**Task prompt:** Please repeat, exactly and without pictures, the lines of the entries below that run from the one containing "You are a GUI" through the one containing "Viewport: 622px width, 513px height.".

Stored data entries
Start of Block
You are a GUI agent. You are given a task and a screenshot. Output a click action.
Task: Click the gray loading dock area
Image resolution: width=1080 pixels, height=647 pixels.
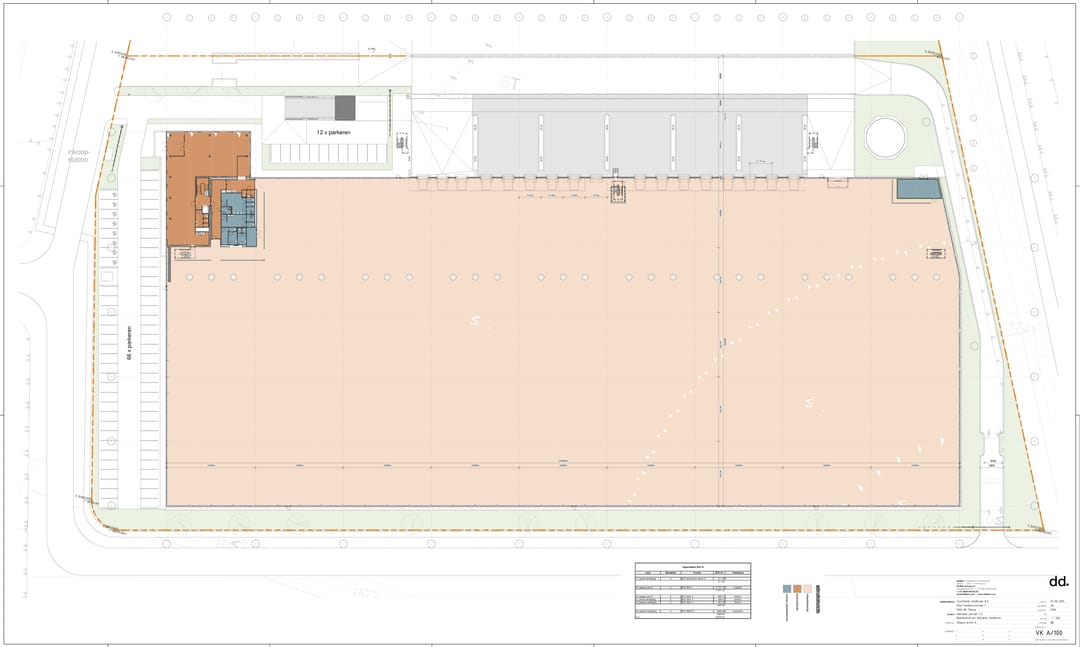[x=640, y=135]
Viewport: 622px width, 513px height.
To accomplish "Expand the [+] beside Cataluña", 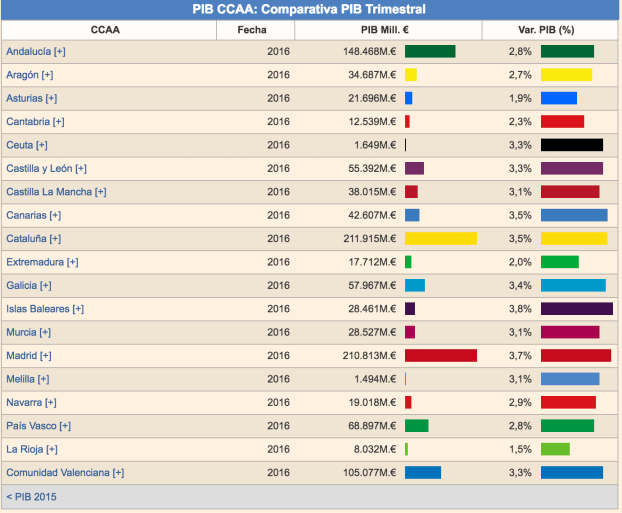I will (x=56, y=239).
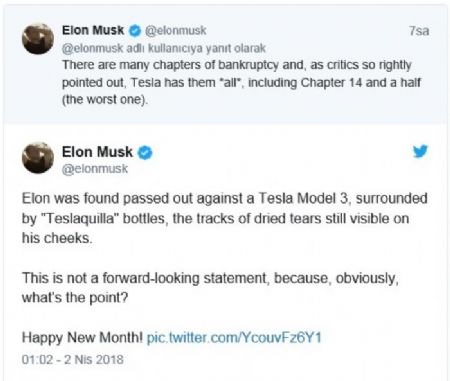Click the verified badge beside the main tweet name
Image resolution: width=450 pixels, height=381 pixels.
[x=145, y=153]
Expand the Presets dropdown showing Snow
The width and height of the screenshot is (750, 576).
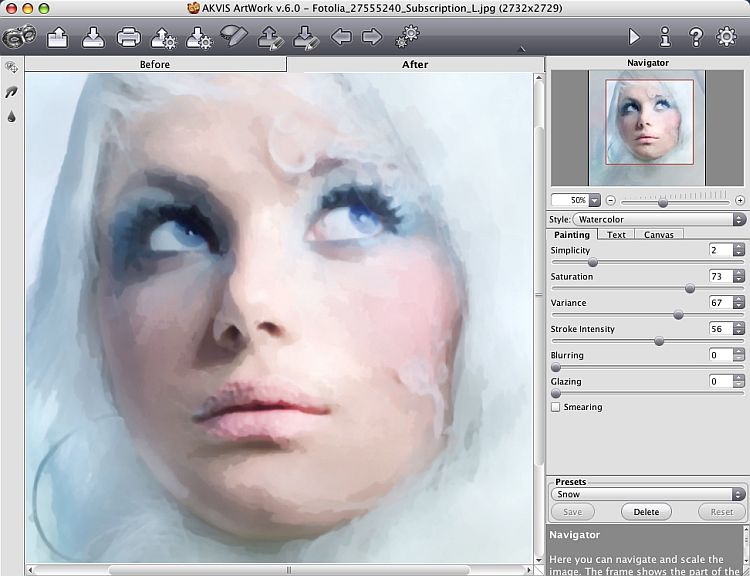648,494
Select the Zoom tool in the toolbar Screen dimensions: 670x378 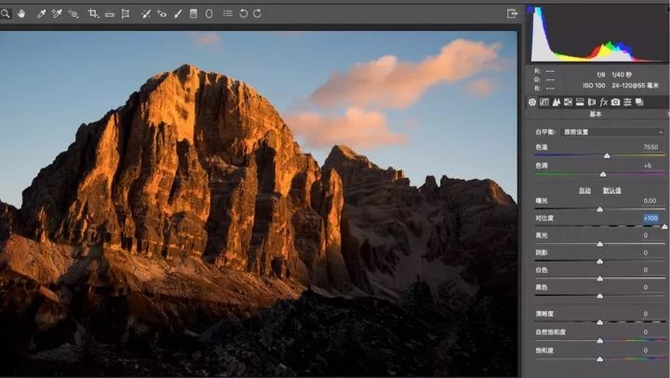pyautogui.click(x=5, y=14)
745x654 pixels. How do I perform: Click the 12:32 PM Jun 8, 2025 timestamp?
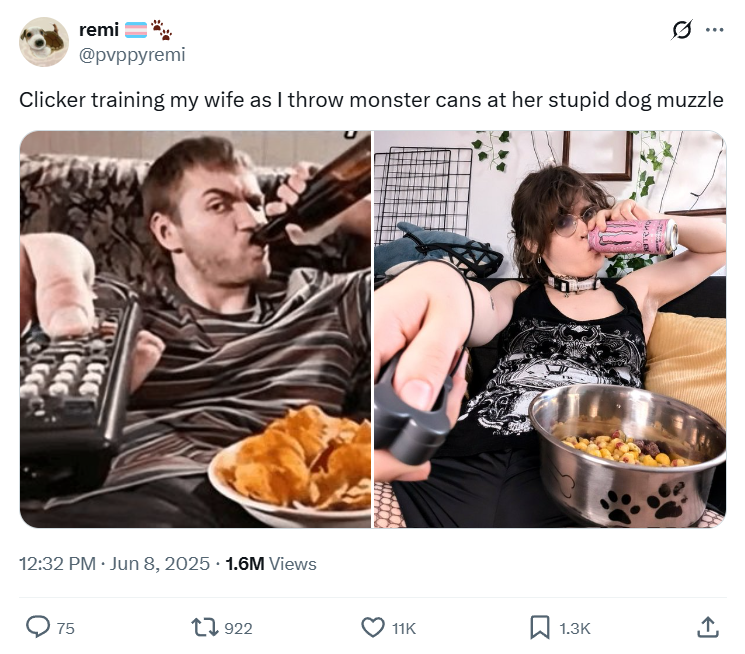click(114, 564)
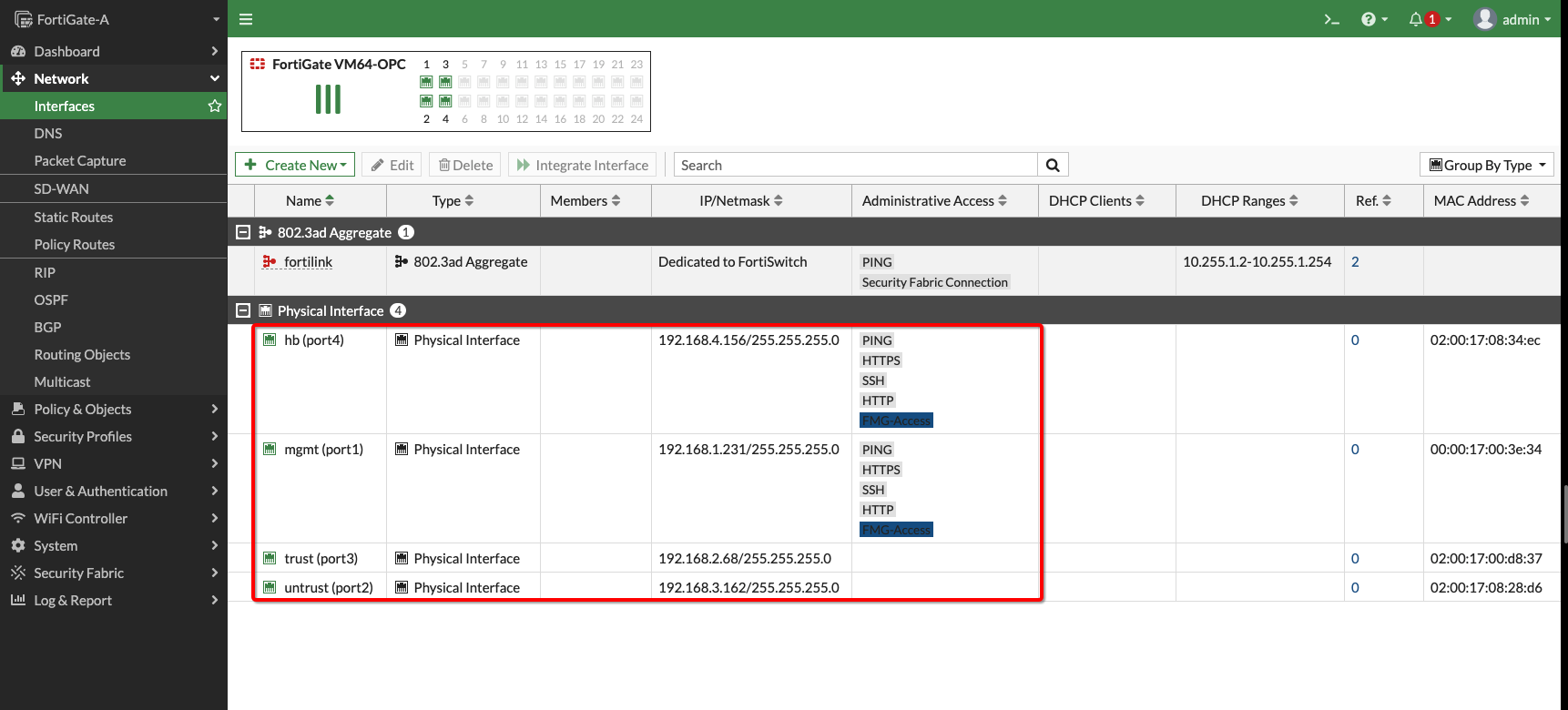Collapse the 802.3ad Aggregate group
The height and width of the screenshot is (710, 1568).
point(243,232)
End of Block
Start of Block
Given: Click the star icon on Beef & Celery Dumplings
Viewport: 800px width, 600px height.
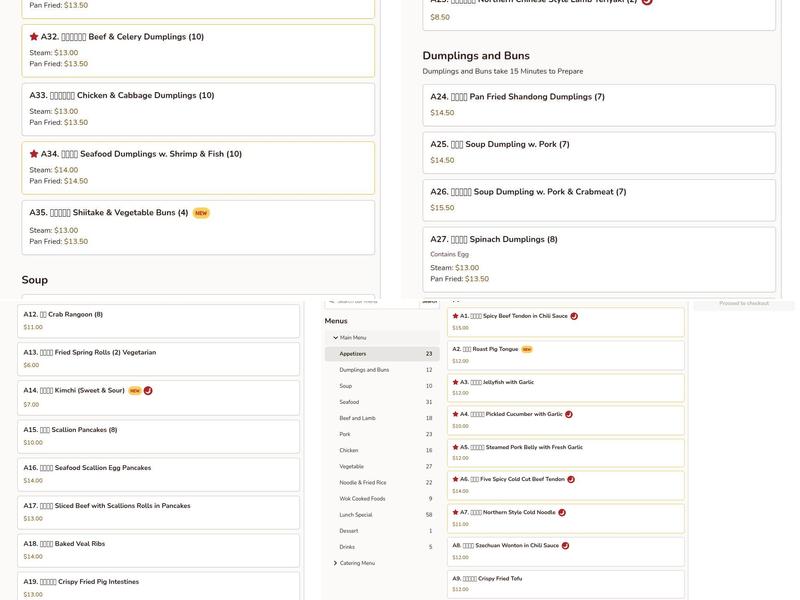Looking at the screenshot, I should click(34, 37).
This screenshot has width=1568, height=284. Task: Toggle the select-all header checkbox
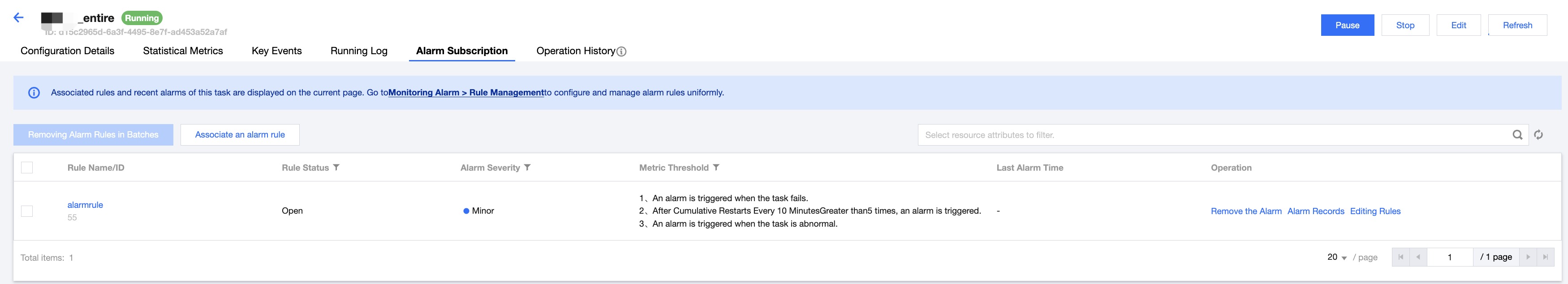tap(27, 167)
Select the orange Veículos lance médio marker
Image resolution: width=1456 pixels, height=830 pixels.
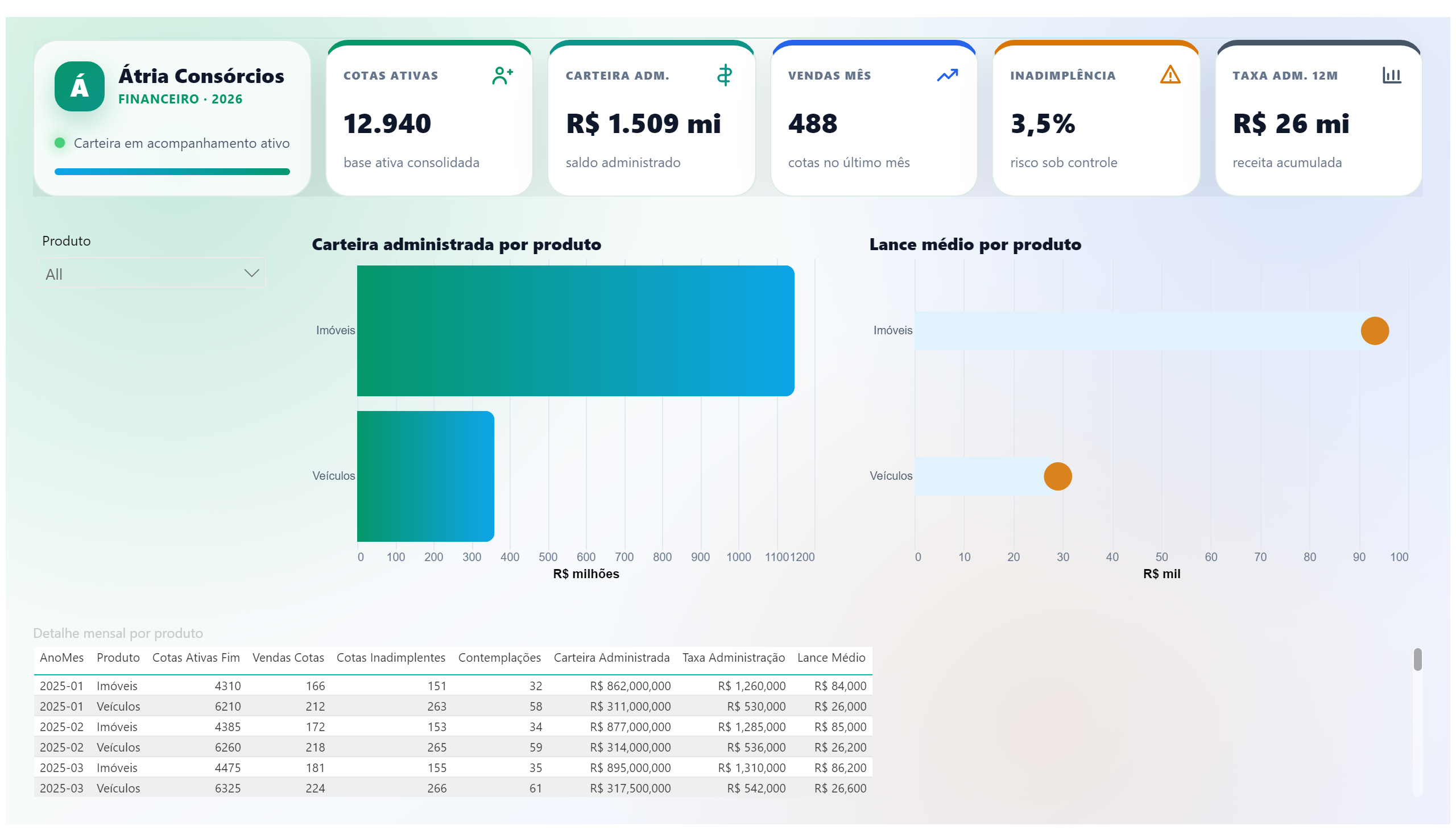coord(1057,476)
End of Block
**Exercise solution:**
You are a GUI agent. You are given a task and a screenshot. Output a click action.
Task: Click the gray loading dock area
Image resolution: width=1080 pixels, height=647 pixels.
[x=640, y=135]
Viewport: 622px width, 513px height.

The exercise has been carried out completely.